Stored entries:
-- Opening Marker --

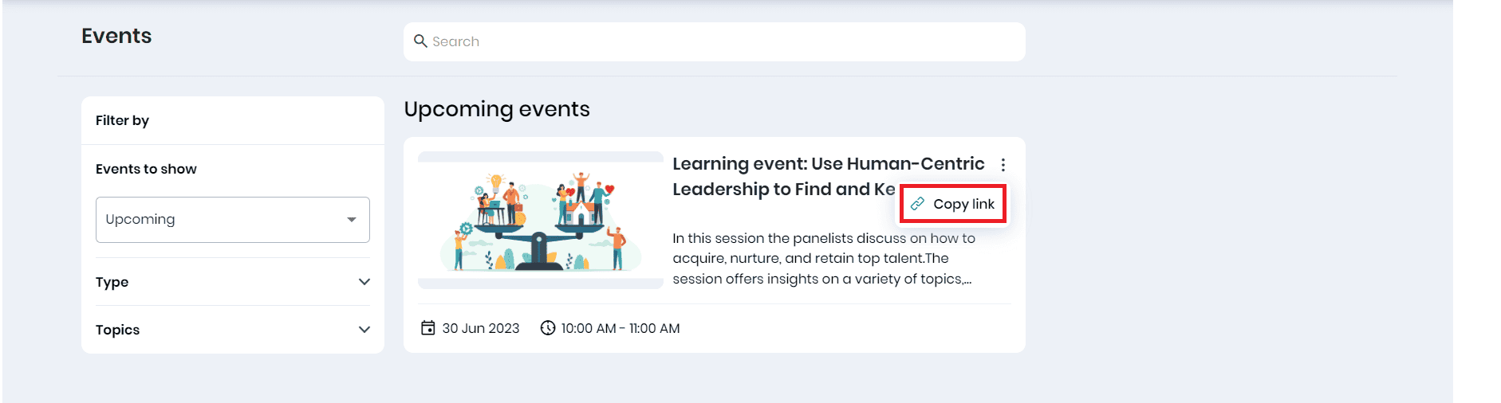Screen dimensions: 1501x403
Task: Open the event illustration thumbnail
Action: tap(541, 221)
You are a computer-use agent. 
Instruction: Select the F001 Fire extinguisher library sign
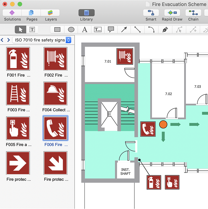(x=18, y=59)
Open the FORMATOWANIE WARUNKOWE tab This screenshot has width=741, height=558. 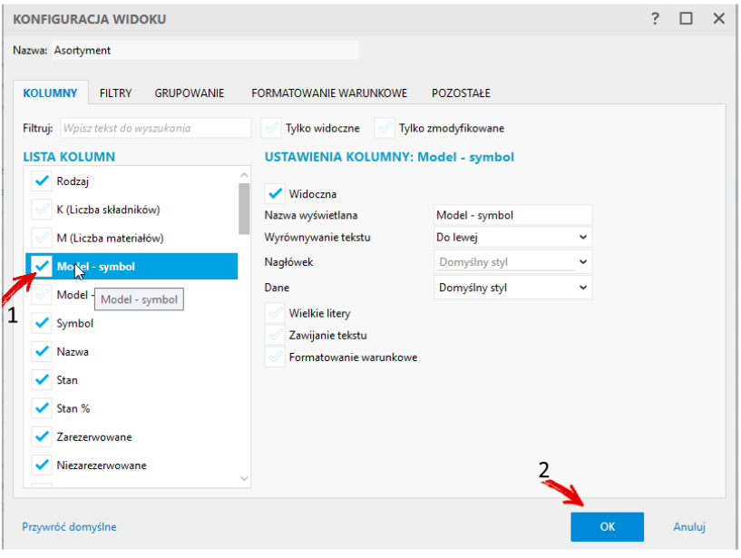(x=329, y=93)
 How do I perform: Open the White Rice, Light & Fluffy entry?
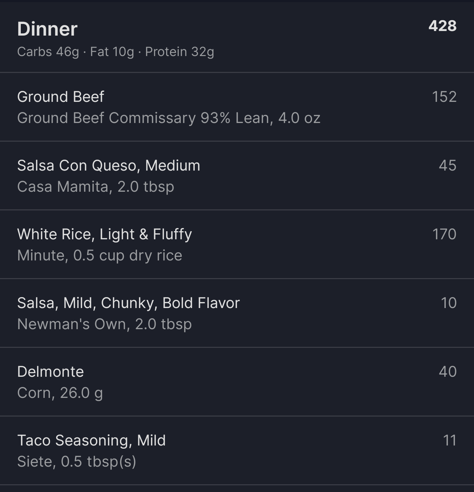pyautogui.click(x=237, y=244)
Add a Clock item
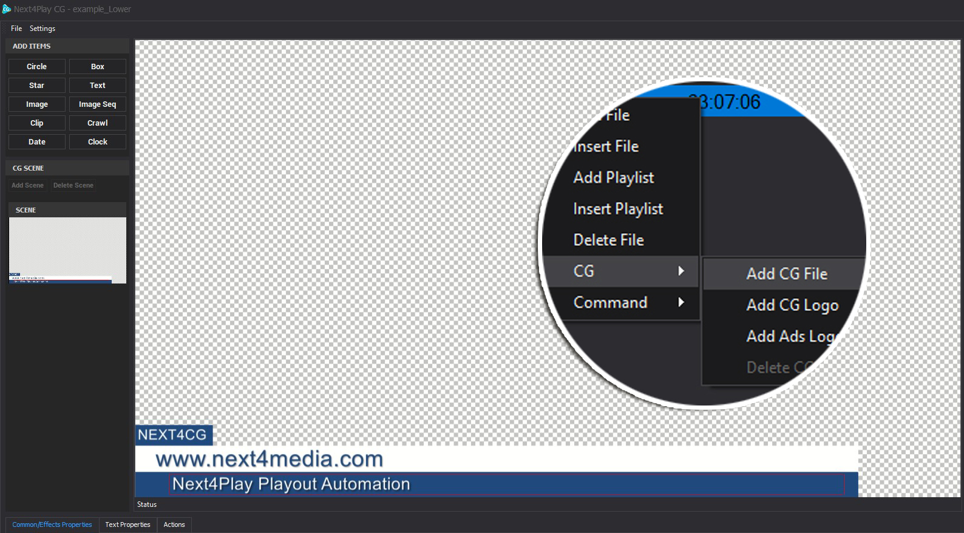Screen dimensions: 964x533 [97, 142]
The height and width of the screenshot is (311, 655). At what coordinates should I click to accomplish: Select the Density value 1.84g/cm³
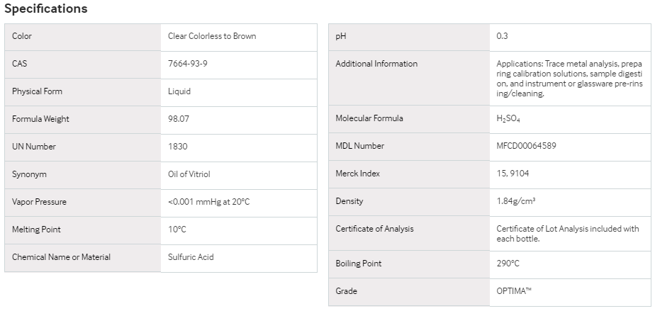point(516,200)
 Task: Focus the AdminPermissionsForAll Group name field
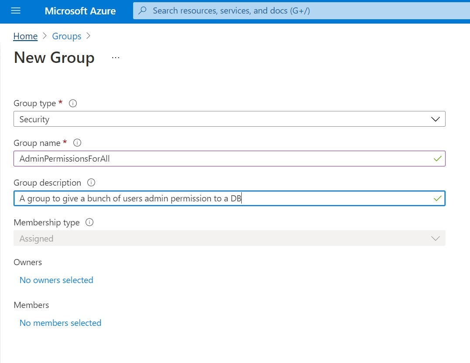(x=218, y=159)
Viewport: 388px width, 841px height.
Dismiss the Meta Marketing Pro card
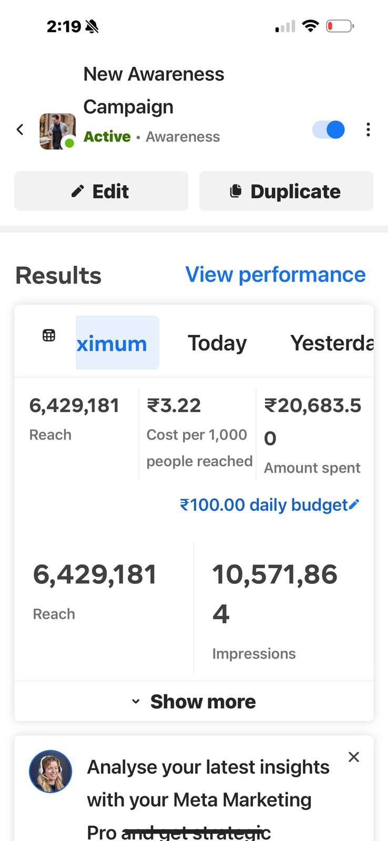coord(354,757)
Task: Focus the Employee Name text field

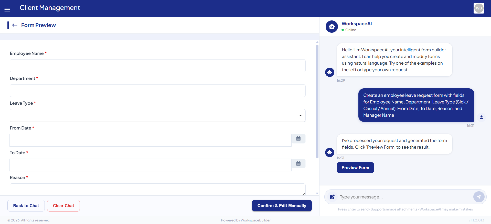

-- Closing Marker --

Work instructions: Extract, word for word, every line from the one holding "Dismiss the Meta Marketing Pro card" through the closing line of the data above. Do not include any pictures.

Solution to this exercise:
Dismiss the Meta Marketing Pro card
coord(354,757)
Task: Focus the Employee Name text field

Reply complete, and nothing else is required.